Pasé una ligadura de len grueso sobre su base y lo extirpé. Evacuado el
absceso, la intervención estaba concluida: dejé dentro de la cavidad, en todas
direcciones, nueve gruesas mechas de gasa impregnada en vinagre y, sin dar
puntos, para no interferir en la espontánea salida de pus, coloqué un gran
apósito rodeando la cintura firmemente para evitar que saliesen las tripas.
Mientras enjuagaba mis manos en vino y agua jabonosa caliente para evitar la
contaminación, el paciente parecía revivir. Lo trasladaron a la sala de hombres
mientras yo salía fuera para hablar con los padres.

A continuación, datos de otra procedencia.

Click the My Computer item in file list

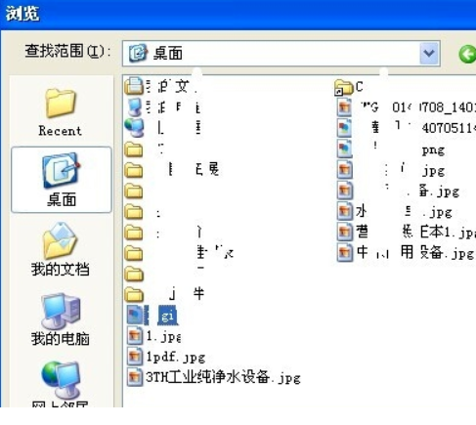pos(163,107)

—Es pronto para sacar conclusiones y detesto hacer
pronósticos —dije—, pero mi primera impresión es buena. De momento el paciente
está bien. Se ha drenado una ingente cantidad del pus causante del mal. Voy a
dejarlo algún tiempo en el maristán, donde será vigilado y se harán las curas
pertinentes. Confiemos en Alá.
—Bendito sea su nombre —exclamaron a la vez, besándome las
manos.
El muchacho tardó en recuperarse, pero lo hizo. Fueron
once semanas de tensa expectación y curas diarias, retirando gradualmente las
mechas. La supuración fue amenguando y cediendo la fiebre. El enfermo se
levantó a la semana y defecó espontáneamente a los seis días. Todo ese tiempo
estuvo a dieta estricta: agua de arroz azucarada y hierba de reseda, que tiene
la potestad de ayudar a mover el tubo digestivo. Por primera vez en mi vida me
sentí un elegido de los dioses: era capaz de vencer un mal tenido por
incurable (Página 152).
Se trata de una oclusión intestinal. El tratamiento suele ser quirúrgico. El tratamiento implica la colocación de una sonda a través
de la nariz hasta el estómago o el intestino para ayudar a aliviar la hinchazón
(distensión) abdominal y el vómito. El vólvulo del intestino grueso se puede
tratar pasando una sonda hasta el recto.
Se puede necesitar cirugía para aliviar la obstrucción si la
sonda nasogástrica no alivia los síntomas o si hay signos de necrosis.